JAKARTA, KOMPAS.com - Petugas Kepolisian Daerah
(Polda) Bengkulu, Sumatera Selatan dan Polda Metro Jaya mendadak
menyambangi gedung Komisi Pemberantasan Korupsi (KPK), Kuningan, Jakarta
Selatan, Jumat (5/10/2012) malam. Kedatangan secara tiba-tiba itu pun
menuai pertanyaan dari sejumlah pihak.
Direktur Reserse Kriminal
Umum Polda Bengkulu, Komisaris Besar Dedy Irianto mengatakan, ia hadir
bersama tiga penyidik Polda Bengkulu lainnya sekitar pukul 19.30. Mereka
mendatangi KPK dengan dampingan petugas Polda Metro Jaya sebanyak tiga
orang. Menurut Dedy, total hanya tujuh orang yang mendatangi KPK malam
itu.
"Jam 19.30 di sana, berada di KPK. Di sana memang tujuan kami
ingin koordinasi," ujar Dedy di Mabes Polri, Jakarta Selatan, Sabtu
(6/10/2012) dini hari.
Menurut Dedy, pihaknya ingin memberitahukan pada pimpinan KPK adanya tindak pidana yang menjerat Kompol Novel,
salah satu penyidik di KPK. Ia pun membawa surat perintah penangkapan
untuk Kompol Novel. Dikatakan Dedy, pada 2004 Novel terlibat kasus
penganiayaan berat yang mengakibatkan tewasnya seorang tersangka
pencurian sarang burung walet di Bengkulu. Novel saat itu menjabat
sebagai Kepala Satuan Reserse Kriminal Polda Bengkulu dituding menembaki
tersangka pencurian sarang burung walet di pinggir Pantai Panjang,
Bengkulu.
Kasus yang terjadi 8 tahun silam itu pun mulai diusut
setelah ada pelaporan korban dan masyarakat ke Polda Bengkulu sekitar
bulan Agustus 2012 lalu. Setelah menjelaskan adanya kasus yang menjerat
Novel, mereka yang saat itu berada di ruang tunggu KPK menunggu
tanggapan surat tersebut. "Jadi kami datang baik-baik ke sana, diterima
baik-baik dan kami memang diperlakukan sebagai tamu bukan penyidik,"
terangnya.
Di KPK ia bertemu Gani dan Anhar dan menyatakan ingin
bertemu pimpinan KPK untuk berkoordinasi soal penangkapan tersebut.

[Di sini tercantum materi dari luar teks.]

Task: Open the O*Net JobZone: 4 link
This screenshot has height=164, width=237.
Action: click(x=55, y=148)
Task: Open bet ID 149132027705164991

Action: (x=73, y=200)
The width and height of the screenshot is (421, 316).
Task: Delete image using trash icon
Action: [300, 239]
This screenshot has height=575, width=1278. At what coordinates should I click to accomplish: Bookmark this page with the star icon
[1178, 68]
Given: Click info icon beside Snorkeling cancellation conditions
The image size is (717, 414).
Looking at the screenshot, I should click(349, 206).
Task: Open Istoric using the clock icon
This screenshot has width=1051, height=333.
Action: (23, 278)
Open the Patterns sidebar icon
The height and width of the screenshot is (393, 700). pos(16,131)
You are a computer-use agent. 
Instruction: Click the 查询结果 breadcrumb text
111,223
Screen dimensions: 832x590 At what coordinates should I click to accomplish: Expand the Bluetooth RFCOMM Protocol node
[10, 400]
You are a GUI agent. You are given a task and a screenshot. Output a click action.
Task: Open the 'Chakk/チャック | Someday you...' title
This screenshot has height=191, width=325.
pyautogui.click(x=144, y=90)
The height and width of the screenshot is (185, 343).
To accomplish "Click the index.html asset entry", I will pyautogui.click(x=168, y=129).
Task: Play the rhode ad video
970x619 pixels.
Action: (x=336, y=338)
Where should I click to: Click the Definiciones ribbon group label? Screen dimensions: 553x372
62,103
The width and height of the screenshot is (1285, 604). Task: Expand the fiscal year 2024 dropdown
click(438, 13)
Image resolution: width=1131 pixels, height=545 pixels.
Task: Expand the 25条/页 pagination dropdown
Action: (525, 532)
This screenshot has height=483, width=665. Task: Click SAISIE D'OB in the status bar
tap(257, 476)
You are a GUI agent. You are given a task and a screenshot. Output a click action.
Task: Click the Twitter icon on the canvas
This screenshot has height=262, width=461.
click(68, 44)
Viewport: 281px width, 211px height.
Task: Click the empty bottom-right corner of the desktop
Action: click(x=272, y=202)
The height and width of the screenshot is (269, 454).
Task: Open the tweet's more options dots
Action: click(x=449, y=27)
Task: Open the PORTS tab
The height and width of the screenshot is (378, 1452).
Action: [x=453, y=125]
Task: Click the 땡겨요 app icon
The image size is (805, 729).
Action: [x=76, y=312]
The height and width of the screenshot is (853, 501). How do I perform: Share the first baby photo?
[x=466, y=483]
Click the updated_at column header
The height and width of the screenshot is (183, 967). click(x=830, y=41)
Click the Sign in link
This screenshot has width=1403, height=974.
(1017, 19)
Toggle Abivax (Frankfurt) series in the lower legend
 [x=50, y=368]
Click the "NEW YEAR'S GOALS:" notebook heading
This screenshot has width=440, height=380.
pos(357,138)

Namun, pimpinan KPK, Abraham Samad, saat itu sedang tidak berada di KPK.
Ia pun diminta menunggu.
Setelah itu, menurut Dedy, koordinasi
dengan KPK malah tidak jelas. Mereka terus menunggu tanggapan dari KPK
hingga akhirnya beristirahat di ruang konferensi pers KPK. "Oleh yang
bersangkutan diperintahkan menunggu. Saya siap menunggu. Lalu
dihubungkan Zulkarnaen, katanya hari Senin," terangnya.
Namun
Deddy menolak untuk menunggu hingga Senin. Kemudian dua orang dari KPK
yakni Anhar dan Gani mengatakan bahwa pimpinan KPK sedang dalam
perjalanan. Tak lama setelah itu, diberitahukan bahwa pimpinaan KPK
telah berada di lantai atas. "Ini kita sudah menunggu satu jam lebih.
Ok, saya tunggu," ucapnya.
Dedi berharap pimpinan KPK akan
menemuinya. Namun, bukan bertemu Abraham atau pimpinan lainnya, Dedy dan
petugas Polda Bengkulu serta Polda Metro Jaya malah dihadapkan pada penggiat antikorupsi
dan sejumlah wartawan "Begitu saya menghadap lagi ternyata yang datang
bukan pimpinan KPK, tapi di situ wartawan sudah penuh dan penggiat anti
korupsi," pungkasnya.
Dedy pun kaget, karena saat ia datang
sebelumnya, suasana KPK tak seramai itu. Penangkapan terhadap Novel pun
belum dilakukan. Sejumlah wartawan di KPK kemudian mengabarkan bahwa KPK
seolah sedang dikepung oleh polisi. Berbagai isu pun menjadi dikaitkan
dengan adanya peristiwa ini.
Pertama, kedatangan sejumlah anggota
kepolisian itu sempat disebut sebagai langkah Polri untuk menjemput
paksa lima penyidiknya yang telah habis masa tugas dan belum melapor
untuk kembali. Aparat Provos Mabes Polri dikabarkan tengah berada di
KPK. Hal itu pun dibantah oleh Kepala Divisi Humas Polri, Brigadir
Jenderal Suhardi Alius bahwa tidak ada pengepungan oleh provos. Kedua, dikaitkan oleh kasus dugaan korupsi simulator SIM di Korps Lalu Lintas Polri tahun 2011.
Novel
diketahui menjadi kepala satuan tugas penanganan kasus korupsi
pengadaan alat simulasi roda dua dan roda empat di Korps Lalu Lintas
(Korlantas) itu. Tak hanya itu, kedatangan petugas Polda Bengkulu juga
bersamaan dengan jadwal pemeriksaan terdangka kasus simulator, Inspektur
Jenderal Djoko Susilo di KPK Jumat pagi hingga sore.